Чья-то сестра - страница 5

стр.

— По-моему, ее имя — Мэри Малевски.

— Нет, так не пойдет. Требуется точное опознание.

— Понятно. Но мне надо проверить в картотеке.

— Ваша клиентка?

— Заходила ко мне как-то раз. Сказала, что пришла… Нет, не помню. Дело еще в мае было. Я вам позвоню. — Брэкетт двинулся к выходу. — Если девушка та самая, у меня и адрес записан. Нужно?

— Если поможет убрать ее отсюда, то очень даже пригодится.

— Что ее фамилия Малевски, я уверен.

— У вас есть дети?

— Нет.

— Ну так считайте, что вы счастливчик. Знаете, кем мечтает стать мой сынок?

— Неловко любопытничать.

— Ничем. Вот его мечты. Стать ничем!

Брэкетт уже открывал дверь, и тут Хендерсон спросил:

— Частный детектив, да?

Ответа не требовалось. Знакомая интонация, продолжение Брэкетту было известно. Сталкивался с таким не раз.

— Нет, лично вас, Брэкетт, я не хочу обижать. Но мне сдается, работка ваша воняет. По мне, все частные детективы — жулики. Жулики дерьмовые и выжималы. Такое мое мнение. Богатые дерьмовые жулики.

Брэкетт оглянулся на девушку. Прядь волос сдуло вентилятором, и они упали ей на рот. Казалось, девушка дышит.

— Как приеду, позвоню, — сказал он и сразу вышел.

И тут он увидел Лумиса. Он еще не знал, что незнакомца так зовут (хотя ему предстояло об этом узнать, и очень скоро), и он никогда раньше не встречал его. Брэкетт вообще не имел ни малейшего понятия о Лумисе, не то умчался бы от него без оглядки.

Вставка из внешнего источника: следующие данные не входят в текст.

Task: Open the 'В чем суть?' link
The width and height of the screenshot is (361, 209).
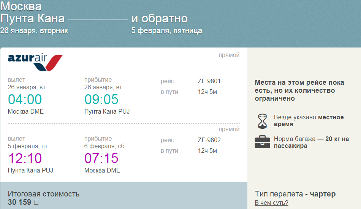Action: [x=271, y=203]
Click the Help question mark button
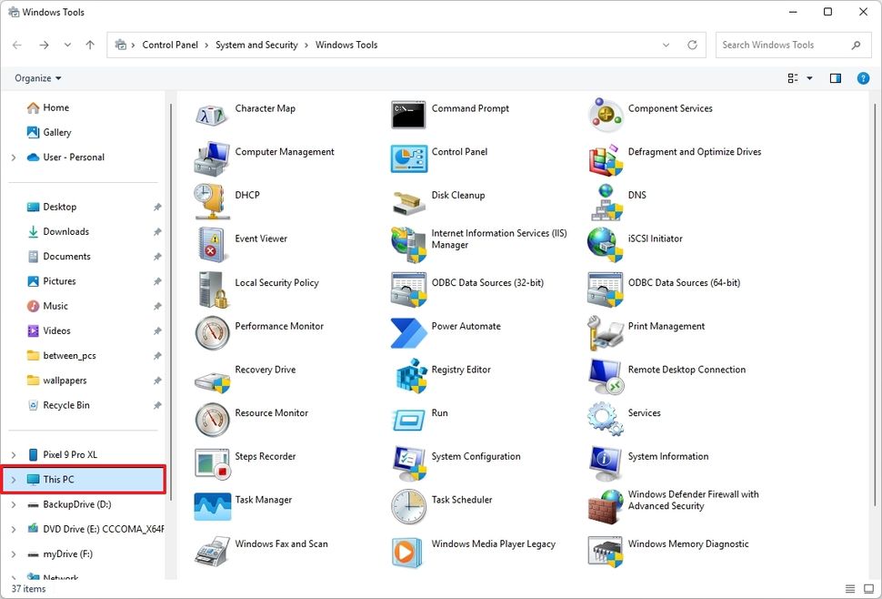This screenshot has width=882, height=599. (x=862, y=78)
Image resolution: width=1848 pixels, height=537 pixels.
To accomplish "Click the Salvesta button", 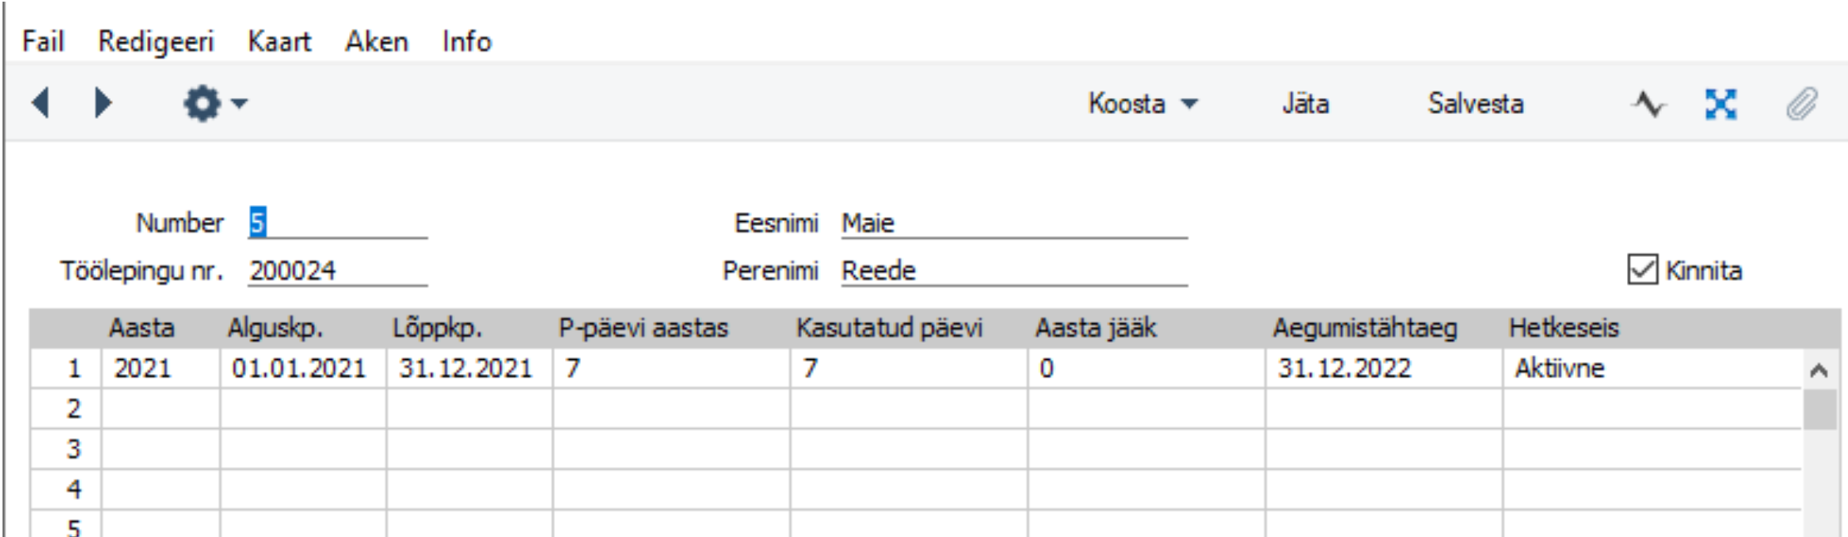I will click(x=1476, y=104).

Но Брэкетт, как и все мы, не был осенен ни даром предвидения, ни даром предугадывания. Он видел только то, что видят глаза. В Лумисе он разглядел нечто, что ему довелось встретить лишь однажды. Ужас. Панический ужас человека, которому известно наверняка, что его вот-вот настигнут и убьют. Это было ясно как божий день. И Брэкетт замешкался у стола, уставясь на сидящего, карауля случай заговорить с ним. Несомненно, то была самая большая ошибка, какую он совершил в жизни.

Третья

— Кто это? — поинтересовался Брэкетт у сержанта.

Дежурный сержант кинул на Лумиса раздраженный взгляд, точно тот — тоже тело, которое подобрали на шоссе, привезли сюда, взвесили и свалили на него. Казалось, что сейчас сержант примется читать бирку, привязанную к пальцу ноги.

— Свидетель! — буркнул сержант. — Все видел.

— Водитель?

— Пешеход.

— Пешеход? — ахнул Брэкетт. — На мосту Золотых Ворот? Когда же произошла авария?

— Точно неизвестно. Утром. В 4.00. Или в 4.30.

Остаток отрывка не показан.